Kamis, 03 Oktober 2013

Negeri Tanpa Prioritas

Negeri Tanpa Prioritas
Budi Widianarko  ;  Rektor Universitas Katolik (Unika) Soegijapranata Semarang
SUARA MERDEKA, 02 Oktober 2013


Things which matter most must never be at the mercy of things which matter least                    — Johann Wolfgang von Goethe

NEGERI ini memang sungguh unik. Ketika sebagian besar rakyat berteriak tentang mahalnya harga tempe dan tahu, ternyata yang muncul justru mobil murah. Ketika anggaran belanja negara sedang berdarah-darah oleh subsidi BBM, lagi-lagi jawabannya kebijakan mobil murah. Di tengah kriris infrastruktur (jalan) yang begitu parah, sekali lagi  justru kebijakan mobil murahlah jawabannya. 
Rupanya, prioritas atau lebih tepatnya penetapan prioritas seolah keahlian langka di negeri ini.
Orang umumnya menyadari penting prioritas, tetapi menetapkan prioritas adalah persoalan lain.

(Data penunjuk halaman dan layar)
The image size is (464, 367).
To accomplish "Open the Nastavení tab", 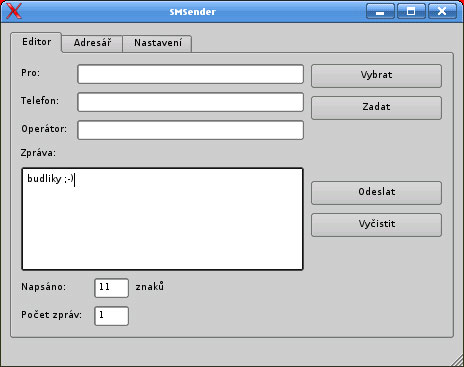I will [158, 43].
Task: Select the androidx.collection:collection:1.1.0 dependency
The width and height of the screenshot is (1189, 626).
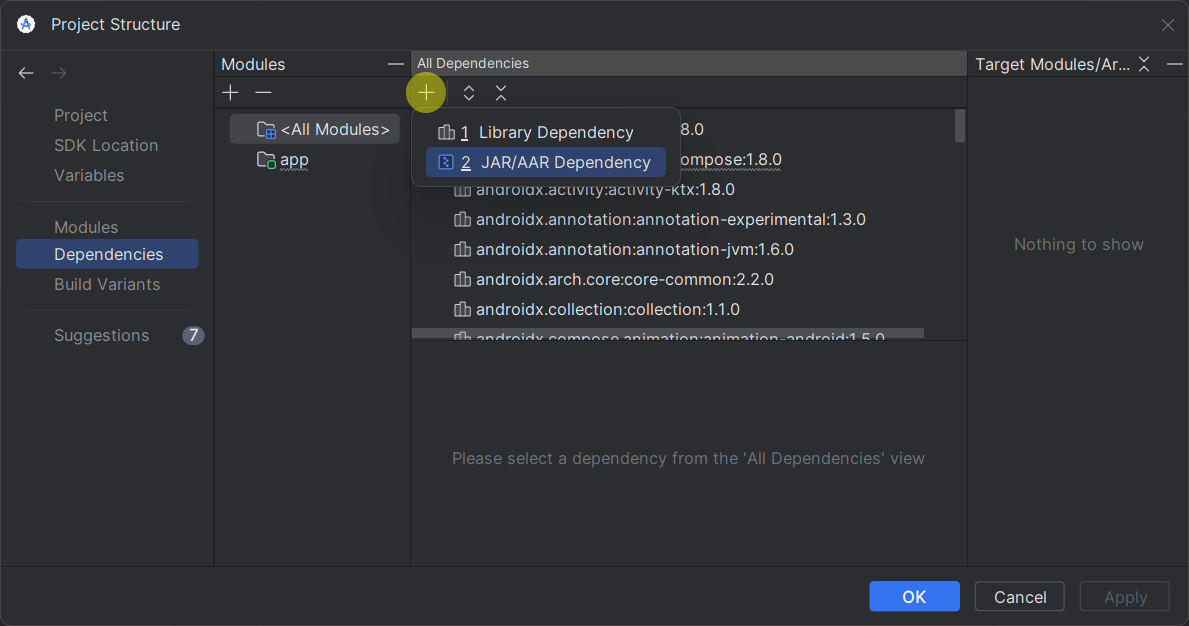Action: 607,310
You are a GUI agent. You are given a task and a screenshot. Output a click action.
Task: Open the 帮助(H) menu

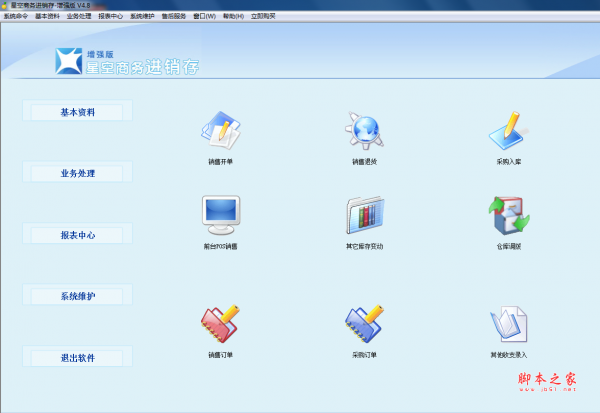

◆ Tugas yang Dikerjakan ◆
- a) Salin tanpa perubahan bagian tulisan opini tentang penetapan prioritas, dari "Things which matter most" sampai "mobil murahlah jawabannya.".
- b) Dalam tulisan opini tentang penetapan prioritas, apa yang justru muncul ketika sebagian besar rakyat berteriak tentang mahalnya harga tempe dan tahu?
- c) Lanjutkan tulisan opini tentang penetapan prioritas, dimulai setelah kalimat terakhir yang ditampilkan.

◆ Jawaban per Tugas ◆
- a)
Things which matter most must never be at the mercy of things which matter least                    — Johann Wolfgang von Goethe

NEGERI ini memang sungguh unik. Ketika sebagian besar rakyat berteriak tentang mahalnya harga tempe dan tahu, ternyata yang muncul justru mobil murah. Ketika anggaran belanja negara sedang berdarah-darah oleh subsidi BBM, lagi-lagi jawabannya kebijakan mobil murah. Di tengah kriris infrastruktur (jalan) yang begitu parah, sekali lagi  justru kebijakan mobil murahlah jawabannya.

- b) Yang justru muncul adalah mobil murah.

- c)
Ungkapan Goethe pada awal tulisan ini mengingatkan kita untuk tidak terjerembab dalam penentuan prioritas: jangan pernah sekalipun mengorbankan hal yang paling penting demi hal yang paling tidak penting. Sejatinya, banyak yang tidak menyadari bahwa menetapkan prioritas bukan soal mudah.
Pada ranah pribadi, menyepelekan atau gegabah menetapkan prioritas bisa berujung pada kerugian hingga kebangkrutan. Namun, menyepelekan penetapan prioritas pada ranah korporasi dan publik bisa berdampak luas, dari merugikan lembaga, hingga membangkrutkan negara yang pada gilirannya menyengsarakan rakyat. Karena itu, para pengambil keputusan, baik dalam institusi pemerintah, nonpemerintah, dan korporasi sudah selayaknya memiliki keahlian penetapan prioritas.

Bisa Dipelajari

Kabar baiknya, penetapan prioritas bisa dipelajari. Kabar buruknya, banyak orang enggan bersusah-payah mempelajari. Mereka lebih suka mengandalkan intuisi. Memang dalam rentang panjang evolusi, mengarungi ketidakpastian kehidupan, manusia terlatih untuk menentukan pilihan berdasarkan naluri.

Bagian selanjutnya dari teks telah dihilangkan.